Laurent J Livermore; Martin Isabelle; Ian M Bell; Oliver Edgar; Natalie L Voets; Richard Stacey; Olaf Ansorge; Claire Vallance; Puneet Plaha

doi:10.3171/2020.5.JNS20376

Raman spectroscopy to differentiate between fresh tissue samples of glioma and normal brain: a comparison with 5-ALA-induced fluorescence-guided surgery

J Neurosurg. 2020 Oct 2:1-11. doi: 10.3171/2020.5.JNS20376. Online ahead of print.

Authors

Laurent J Livermore^{1

2}, Martin Isabelle³, Ian M Bell³, Oliver Edgar¹, Natalie L Voets^{4

5}, Richard Stacey², Olaf Ansorge¹, Claire Vallance⁶, Puneet Plaha^{4

2}

Affiliations

¹ 1Nuffield Department of Clinical Neurosciences, and.
² 3Department of Neurosurgery, Oxford University Hospitals NHS Foundation Trust, Oxford.
³ 4Renishaw plc, Spectroscopy Products Division, Gloucestershire.
⁴ 2Nuffield Department of Surgery, University of Oxford, John Radcliffe Hospital, Oxford.
⁵ 6FMRIB Centre, Nuffield Department of Clinical Neurosciences, University of Oxford, John Radcliffe Hospital, Oxford, United Kingdom.
⁶ 5Department of Chemistry, University of Oxford; and.

PMID: 33007757
DOI: 10.3171/2020.5.JNS20376

Abstract

Objective: Raman spectroscopy is a biophotonic tool that can be used to differentiate between different tissue types. It is nondestructive and no sample preparation is required. The aim of this study was to evaluate the ability of Raman spectroscopy to differentiate between glioma and normal brain when using fresh biopsy samples and, in the case of glioblastomas, to compare the performance of Raman spectroscopy to predict the presence or absence of tumor with that of 5-aminolevulinic acid (5-ALA)-induced fluorescence.

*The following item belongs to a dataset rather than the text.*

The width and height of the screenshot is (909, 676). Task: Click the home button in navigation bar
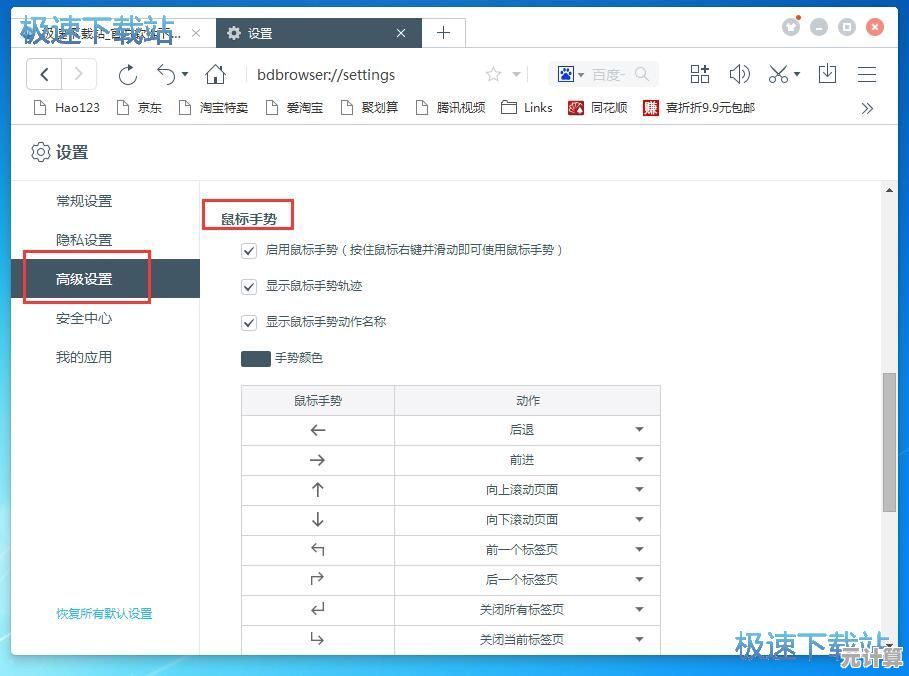tap(214, 74)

Methods: A principal component analysis (PCA)-fed linear discriminant analysis (LDA) machine learning predictive model was built using Raman spectra, acquired ex vivo, from fresh tissue samples of 62 patients with glioma and 11 glioma-free brain samples from individuals undergoing temporal lobectomy for epilepsy. This model was then used to classify Raman spectra from fresh biopsies from resection cavities after functional guided, supramaximal glioma resection. In cases of glioblastoma, 5-ALA-induced fluorescence at the resection cavity biopsy site was recorded, and this was compared with the Raman spectral model prediction for the presence of tumor.

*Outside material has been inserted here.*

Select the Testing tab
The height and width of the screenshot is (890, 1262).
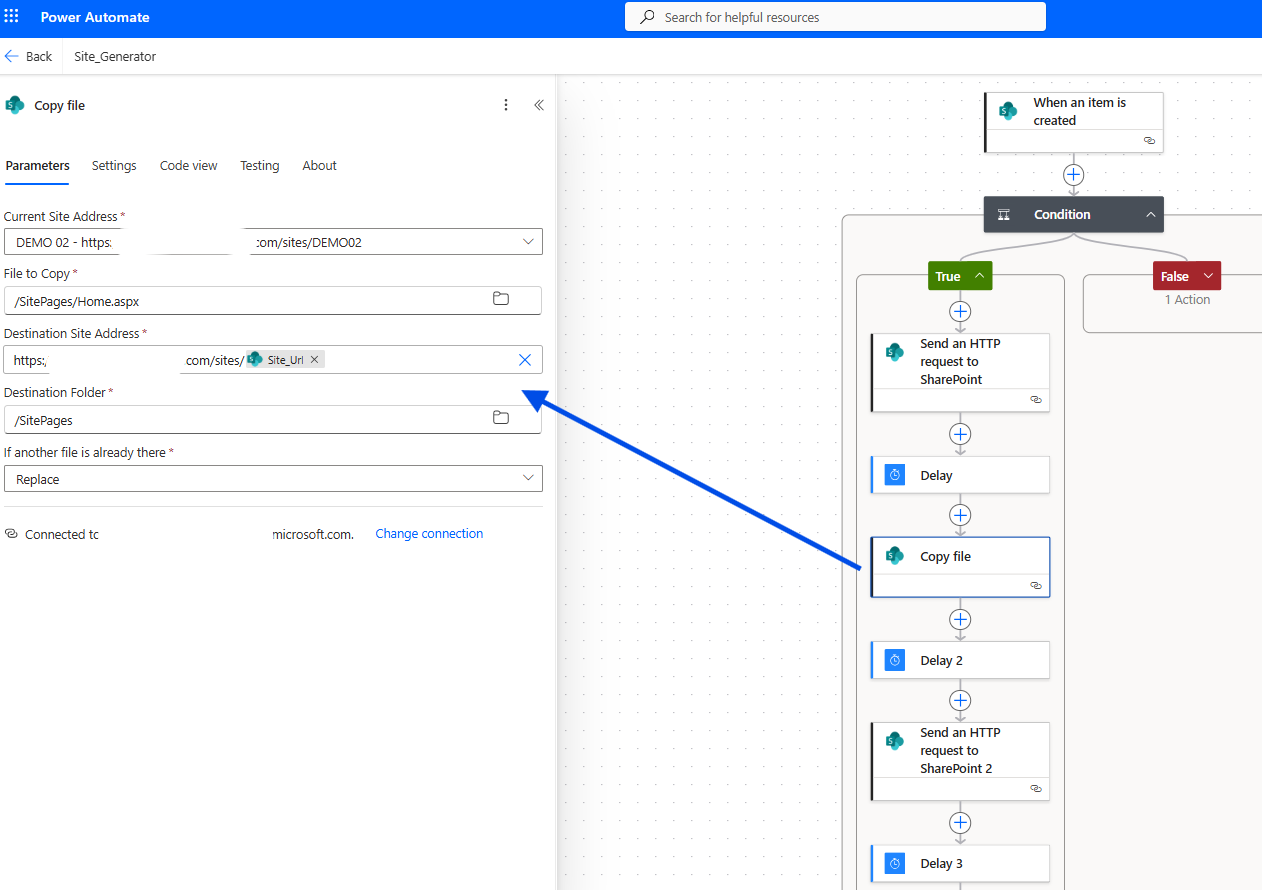click(x=259, y=166)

Results: The PCA-LDA predictive model demonstrated 0.96 sensitivity, 0.99 specificity, and 0.99 accuracy for differentiating tumor from normal brain. Twenty-three resection cavity biopsies were taken from 8 patients after supramaximal resection (6 glioblastomas, 2 oligodendrogliomas). Raman spectroscopy showed 1.00 sensitivity, 1.00 specificity, and 1.00 accuracy for predicting tumor versus normal brain in these samples. In the glioblastoma cases, where 5-ALA-induced fluorescence was used, the performance of Raman spectroscopy was significantly better than the predictive value of 5-ALA-induced fluorescence, which showed 0.07 sensitivity, 1.00 specificity, and 0.24 accuracy (p = 0.0009).

Conclusions: Raman spectroscopy can accurately classify fresh tissue samples into tumor versus normal brain and is superior to 5-ALA-induced fluorescence. Raman spectroscopy could become an important intraoperative tool used in conjunction with 5-ALA-induced fluorescence to guide extent of resection in glioma surgery.

Keywords: 5-ALA = 5-aminolevulinic acid; 5-ALA fluorescence; CI = confidence interval; EMSC = extended multiplicative scatter correction; IDH = isocitrate hydrogenase; IHC = immunohistochemistry; LDA = linear discriminant analysis; PC = principal component; PCA = PC analysis; Raman spectroscopy; glioma; oncology.